Joseph Severn, A Scene from the Tempest, Prospero and Ariel (detail)

“Last Days of Prospero,” a poem by Donald Justice from our Winter – Spring 1964 issue. Justice, born on August 12, 1925, is remembered for his formal mastery; he had a special fondness for sestinas. He died in 2004. Michael Hofmann has said that Justice “probably has few peers when it comes to the musical arrangement of words in a line.” In 2011, John Jeremiah Sullivan wrote about his poem “There Is a Gold Light in Certain Old Paintings” for the Daily.

The aging magician retired to his island.
It was not so green as he remembered,
Nor did the sea caress its headlands
With the customary nuptial music.

He did not mind. He would not mind,
So long as the causeway to the mainland
Were not repaired, so long as the gay
Little tourist steamer never again

Lurched late into harbor, and no one
Applied for a license to reopen
The shuttered, gilt casino. Better,
He said, an isle unvisited

Except for those sea-birds come to roost
On the roofs of the thousand ruined cabañas,
Survivors; or the strayed whale offshore,
Suspicious, surfacing to spout,

Noble as any fountain of Milan…
The cave? That was as he had left it,
Amply provisioned against the days
To come. His cloak? Neat on its hanger;

The painted constellations, though faded
With damp a little, still glittered
And seemed in the dark to move on course.
His books? He knew where they were drowned.

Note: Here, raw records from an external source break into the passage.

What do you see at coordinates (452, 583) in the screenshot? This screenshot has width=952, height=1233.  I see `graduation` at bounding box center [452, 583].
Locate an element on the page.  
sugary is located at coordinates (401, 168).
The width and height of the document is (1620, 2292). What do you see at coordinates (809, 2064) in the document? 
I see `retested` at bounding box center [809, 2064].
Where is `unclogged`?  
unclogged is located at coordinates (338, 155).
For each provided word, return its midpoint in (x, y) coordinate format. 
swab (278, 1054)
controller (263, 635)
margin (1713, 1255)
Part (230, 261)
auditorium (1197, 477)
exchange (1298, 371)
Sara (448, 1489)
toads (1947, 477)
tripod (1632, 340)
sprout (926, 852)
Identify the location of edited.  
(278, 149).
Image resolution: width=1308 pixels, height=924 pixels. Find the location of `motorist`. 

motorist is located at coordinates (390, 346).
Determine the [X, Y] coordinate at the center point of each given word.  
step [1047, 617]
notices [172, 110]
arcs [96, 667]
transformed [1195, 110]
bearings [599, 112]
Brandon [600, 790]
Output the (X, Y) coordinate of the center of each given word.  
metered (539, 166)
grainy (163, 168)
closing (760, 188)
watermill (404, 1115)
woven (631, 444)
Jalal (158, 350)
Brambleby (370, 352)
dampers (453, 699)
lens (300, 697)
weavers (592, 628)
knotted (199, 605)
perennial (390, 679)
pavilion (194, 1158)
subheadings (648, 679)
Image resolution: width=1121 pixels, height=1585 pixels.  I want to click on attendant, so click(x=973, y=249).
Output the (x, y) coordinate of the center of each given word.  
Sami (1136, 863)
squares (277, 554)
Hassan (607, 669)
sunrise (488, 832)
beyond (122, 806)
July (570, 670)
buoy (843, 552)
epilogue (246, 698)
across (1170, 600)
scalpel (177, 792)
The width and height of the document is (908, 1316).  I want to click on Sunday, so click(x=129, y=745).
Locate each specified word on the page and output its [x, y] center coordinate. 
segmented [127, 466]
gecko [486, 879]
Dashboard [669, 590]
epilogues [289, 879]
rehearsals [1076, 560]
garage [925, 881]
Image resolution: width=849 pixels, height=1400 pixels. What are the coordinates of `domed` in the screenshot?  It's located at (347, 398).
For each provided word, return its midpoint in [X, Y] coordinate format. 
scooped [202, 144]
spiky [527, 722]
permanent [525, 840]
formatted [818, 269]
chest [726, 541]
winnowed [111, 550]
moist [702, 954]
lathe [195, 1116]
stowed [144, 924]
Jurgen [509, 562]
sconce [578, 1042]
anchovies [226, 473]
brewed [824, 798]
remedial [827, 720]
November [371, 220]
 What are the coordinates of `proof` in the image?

(What tempests has he caused, what lightnings
Loosed in the rigging of the world!)
If now it was all to do again,
Nothing lacked to his purposed, only

Some change in the wording of the charm,
Some slight reshuffling of negative
And verb, perhaps—that should suffice.
So, so. Meanwhile he paced the strand,

Debating, as old men will, with himself,
Or the waves, though, as it was, the sea
Seemed only to go on washing and washing
Itself, as if to be clean of something.